Сам Джейкоб скептически отнесся к Юлиному плану, сказав, что никто в замке не захочет говорить с чужими. Но это она и сама уже знала, поэтому, выяснив максимум возможных сведений об объекте, отправилась на дело. Прежде чем проникнуть на кухню, Юлия убедилась, что приходящего помощника миссис Хокинз, старика Уэйна, поблизости не наблюдается, и, войдя в кухню, заперла за собой заднюю дверь.
Миссис Хокинз даже не обернулась, у нее что-то громко шкворчало на плите, вовсю шумел кухонный комбайн, к тому же работал телевизор. Оставаясь незамеченной, Юлия обошла с тыла кухарку, шинковавшую овощи и не отрывающую глаз от телевизора, и заперла внутреннюю дверь, таким образом замкнув периметр.
На большой профессиональной плите стояли три кастрюли и сковорода, в электрической современной духовке пеклось что-то ароматное.
Прихватив с полки возле плиты несколько баночек специй и солонку, Юлия, наконец подкралась к самой кухарке и громко и отчетливо покашляла ей в ухо.
Миссис Хокинз подпрыгнула, продемонстрировав удивительную для ее комплекции подвижность. Юлия никогда не доверяла тощим поварам и поварихам. Худоба так же не соответствует этой профессии, как лысина парикмахеру, неряшливый вид уборщице и хамство служителю правопорядка.

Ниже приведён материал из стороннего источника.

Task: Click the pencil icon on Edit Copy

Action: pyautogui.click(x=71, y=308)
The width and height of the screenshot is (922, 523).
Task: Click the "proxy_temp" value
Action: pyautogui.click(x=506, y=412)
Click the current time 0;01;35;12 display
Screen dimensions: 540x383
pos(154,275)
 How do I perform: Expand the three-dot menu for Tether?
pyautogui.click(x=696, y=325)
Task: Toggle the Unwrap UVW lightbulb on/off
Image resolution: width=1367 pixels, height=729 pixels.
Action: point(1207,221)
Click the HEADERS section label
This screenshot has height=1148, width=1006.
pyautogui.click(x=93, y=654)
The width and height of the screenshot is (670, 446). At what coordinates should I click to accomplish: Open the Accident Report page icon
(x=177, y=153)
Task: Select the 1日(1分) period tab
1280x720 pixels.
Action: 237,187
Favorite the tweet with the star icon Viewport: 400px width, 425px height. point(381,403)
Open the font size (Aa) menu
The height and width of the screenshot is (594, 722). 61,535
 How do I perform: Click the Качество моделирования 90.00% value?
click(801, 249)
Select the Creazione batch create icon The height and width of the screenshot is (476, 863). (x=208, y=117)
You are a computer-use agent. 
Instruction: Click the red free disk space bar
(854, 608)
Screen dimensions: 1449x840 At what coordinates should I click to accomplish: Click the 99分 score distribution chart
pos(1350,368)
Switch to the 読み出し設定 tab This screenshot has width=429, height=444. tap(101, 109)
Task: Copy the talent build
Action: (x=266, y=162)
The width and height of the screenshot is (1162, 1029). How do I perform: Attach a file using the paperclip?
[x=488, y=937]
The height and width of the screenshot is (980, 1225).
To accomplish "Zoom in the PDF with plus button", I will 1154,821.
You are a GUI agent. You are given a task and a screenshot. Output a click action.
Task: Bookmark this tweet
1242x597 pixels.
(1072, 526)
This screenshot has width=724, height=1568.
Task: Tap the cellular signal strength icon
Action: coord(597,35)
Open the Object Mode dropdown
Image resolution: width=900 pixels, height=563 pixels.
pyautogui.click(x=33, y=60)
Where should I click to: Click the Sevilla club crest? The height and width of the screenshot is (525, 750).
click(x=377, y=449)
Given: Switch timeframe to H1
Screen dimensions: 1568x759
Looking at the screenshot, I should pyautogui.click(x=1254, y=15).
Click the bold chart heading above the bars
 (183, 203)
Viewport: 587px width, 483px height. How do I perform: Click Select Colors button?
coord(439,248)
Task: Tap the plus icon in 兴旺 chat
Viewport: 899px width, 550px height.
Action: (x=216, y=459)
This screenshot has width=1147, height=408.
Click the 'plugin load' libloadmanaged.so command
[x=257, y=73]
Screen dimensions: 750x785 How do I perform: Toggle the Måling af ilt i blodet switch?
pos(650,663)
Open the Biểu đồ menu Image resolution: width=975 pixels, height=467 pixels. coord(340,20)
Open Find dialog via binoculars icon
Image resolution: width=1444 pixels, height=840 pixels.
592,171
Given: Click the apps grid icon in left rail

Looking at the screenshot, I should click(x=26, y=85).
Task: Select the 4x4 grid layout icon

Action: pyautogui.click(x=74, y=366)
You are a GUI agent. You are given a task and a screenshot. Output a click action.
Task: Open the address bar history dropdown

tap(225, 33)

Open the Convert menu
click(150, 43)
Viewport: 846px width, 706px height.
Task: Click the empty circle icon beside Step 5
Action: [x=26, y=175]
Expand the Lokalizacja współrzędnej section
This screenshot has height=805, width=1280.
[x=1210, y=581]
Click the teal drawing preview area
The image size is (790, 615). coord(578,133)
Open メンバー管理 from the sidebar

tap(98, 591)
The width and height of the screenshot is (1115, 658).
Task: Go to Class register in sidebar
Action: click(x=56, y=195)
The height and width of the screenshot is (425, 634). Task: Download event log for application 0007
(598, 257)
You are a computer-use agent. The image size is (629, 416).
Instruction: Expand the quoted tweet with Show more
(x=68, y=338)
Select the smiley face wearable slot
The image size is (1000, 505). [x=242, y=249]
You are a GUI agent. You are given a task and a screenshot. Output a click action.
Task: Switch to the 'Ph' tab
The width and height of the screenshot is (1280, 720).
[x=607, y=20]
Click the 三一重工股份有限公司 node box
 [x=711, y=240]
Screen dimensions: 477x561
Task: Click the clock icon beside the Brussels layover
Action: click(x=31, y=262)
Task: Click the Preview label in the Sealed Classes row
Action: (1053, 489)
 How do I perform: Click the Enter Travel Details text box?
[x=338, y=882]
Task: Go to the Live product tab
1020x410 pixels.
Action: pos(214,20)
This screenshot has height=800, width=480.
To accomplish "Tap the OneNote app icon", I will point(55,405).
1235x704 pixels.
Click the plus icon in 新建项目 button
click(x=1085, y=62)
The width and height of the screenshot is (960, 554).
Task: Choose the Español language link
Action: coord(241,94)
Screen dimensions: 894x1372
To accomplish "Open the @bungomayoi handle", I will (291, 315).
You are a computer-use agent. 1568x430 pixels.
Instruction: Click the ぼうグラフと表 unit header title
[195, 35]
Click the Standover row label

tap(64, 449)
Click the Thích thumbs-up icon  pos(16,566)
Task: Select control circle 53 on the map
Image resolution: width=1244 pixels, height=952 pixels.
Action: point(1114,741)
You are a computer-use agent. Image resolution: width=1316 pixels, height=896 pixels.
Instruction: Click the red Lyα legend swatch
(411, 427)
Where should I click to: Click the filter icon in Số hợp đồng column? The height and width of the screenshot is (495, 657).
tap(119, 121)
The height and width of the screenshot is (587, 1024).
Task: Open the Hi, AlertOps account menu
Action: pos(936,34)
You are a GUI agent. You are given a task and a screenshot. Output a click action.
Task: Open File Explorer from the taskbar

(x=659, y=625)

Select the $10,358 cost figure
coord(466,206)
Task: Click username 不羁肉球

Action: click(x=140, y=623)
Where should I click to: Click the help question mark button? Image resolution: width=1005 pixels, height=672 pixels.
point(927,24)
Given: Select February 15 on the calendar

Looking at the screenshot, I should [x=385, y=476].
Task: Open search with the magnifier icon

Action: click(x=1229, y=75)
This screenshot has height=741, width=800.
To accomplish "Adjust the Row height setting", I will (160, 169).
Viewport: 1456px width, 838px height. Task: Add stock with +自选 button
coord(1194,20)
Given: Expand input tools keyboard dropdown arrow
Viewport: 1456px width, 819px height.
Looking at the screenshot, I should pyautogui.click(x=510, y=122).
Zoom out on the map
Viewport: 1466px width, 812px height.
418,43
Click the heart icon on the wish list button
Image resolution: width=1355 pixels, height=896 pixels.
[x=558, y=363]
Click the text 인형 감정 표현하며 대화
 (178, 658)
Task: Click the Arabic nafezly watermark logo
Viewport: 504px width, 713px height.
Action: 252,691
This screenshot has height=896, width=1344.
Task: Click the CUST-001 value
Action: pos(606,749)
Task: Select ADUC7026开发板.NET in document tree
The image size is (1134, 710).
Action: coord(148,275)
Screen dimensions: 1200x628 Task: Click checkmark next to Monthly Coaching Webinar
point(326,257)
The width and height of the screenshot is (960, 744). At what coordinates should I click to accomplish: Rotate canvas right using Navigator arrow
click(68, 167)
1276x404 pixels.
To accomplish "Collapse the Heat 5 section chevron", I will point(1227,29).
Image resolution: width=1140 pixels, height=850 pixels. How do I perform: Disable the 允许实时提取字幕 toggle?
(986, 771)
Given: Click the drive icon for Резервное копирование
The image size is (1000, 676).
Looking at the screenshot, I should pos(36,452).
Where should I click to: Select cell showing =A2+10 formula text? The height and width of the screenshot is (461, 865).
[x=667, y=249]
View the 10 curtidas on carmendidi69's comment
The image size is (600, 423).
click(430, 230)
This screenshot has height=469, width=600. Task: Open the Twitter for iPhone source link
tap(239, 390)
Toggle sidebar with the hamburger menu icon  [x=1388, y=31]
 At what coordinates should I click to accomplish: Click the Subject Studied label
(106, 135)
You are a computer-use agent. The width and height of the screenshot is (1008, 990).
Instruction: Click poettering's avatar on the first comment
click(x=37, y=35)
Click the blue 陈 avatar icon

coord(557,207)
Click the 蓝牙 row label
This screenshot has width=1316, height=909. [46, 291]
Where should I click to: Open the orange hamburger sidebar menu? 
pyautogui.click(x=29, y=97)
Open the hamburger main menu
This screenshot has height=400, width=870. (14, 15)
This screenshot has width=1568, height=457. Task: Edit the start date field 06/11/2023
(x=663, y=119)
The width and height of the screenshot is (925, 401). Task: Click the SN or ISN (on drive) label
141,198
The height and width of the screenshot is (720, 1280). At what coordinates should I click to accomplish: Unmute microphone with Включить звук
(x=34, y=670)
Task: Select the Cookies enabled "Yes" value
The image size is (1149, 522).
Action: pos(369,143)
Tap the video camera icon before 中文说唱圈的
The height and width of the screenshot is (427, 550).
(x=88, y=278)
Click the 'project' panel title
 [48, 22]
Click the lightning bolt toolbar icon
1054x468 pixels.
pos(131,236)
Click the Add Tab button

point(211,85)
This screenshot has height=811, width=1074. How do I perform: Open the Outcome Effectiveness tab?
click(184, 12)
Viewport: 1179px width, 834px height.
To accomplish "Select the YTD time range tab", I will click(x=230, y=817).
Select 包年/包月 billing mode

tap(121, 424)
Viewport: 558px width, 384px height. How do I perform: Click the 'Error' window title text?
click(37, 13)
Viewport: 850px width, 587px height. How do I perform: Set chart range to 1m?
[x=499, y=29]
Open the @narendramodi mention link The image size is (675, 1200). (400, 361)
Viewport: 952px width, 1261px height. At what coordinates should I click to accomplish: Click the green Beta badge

Миссис Хокинз полностью соответствовала занимаемой должности. При весьма небольшом росте она имела килограммов девяносто здорового, плотно сбитого тела. Ее обширная задняя часть с трудом помещалась на большом деревянном стуле с высокой резной спинкой. Пухлые ловкие пальцы умело орудовали ножом, разделывая маленькие птичьи тушки. Голова матроны была покрыта белоснежным хрустящим от крахмала чепцом.
Она испуганно обернулась и, увидев гостью, успокоенно махнула пухлой ручкой.
– Тьфу, ты! Как напугали. – Затем, уперев руки в боки, строго сдвинула брови и четко, раздельно проговорила: – Посторонние не могут заходить на кухню. Такое правило. – И указала Юлии на дверь.
Никто и не ожидал любезного приема.
Поэтому Юлия спокойно уселась рядом с кухаркой на стул и, закинув ногу на ногу, любезно заметила:
– Чудесный сегодня день, миссис Хокинз. Как раз для середины июня.
Кухарка на мгновение растерялась, ее круглый ротик приоткрылся, курносый конопатый носик придавал лицу милое, беспомощное выражение, круглые голубые глазки, окаймленные короткими пушистыми ресницами, недоуменно таращились на незваную гостью так, словно та вдруг достала из рукава живого павлина, и теперь он разгуливал по ее кухне.
Ознакомительная версия.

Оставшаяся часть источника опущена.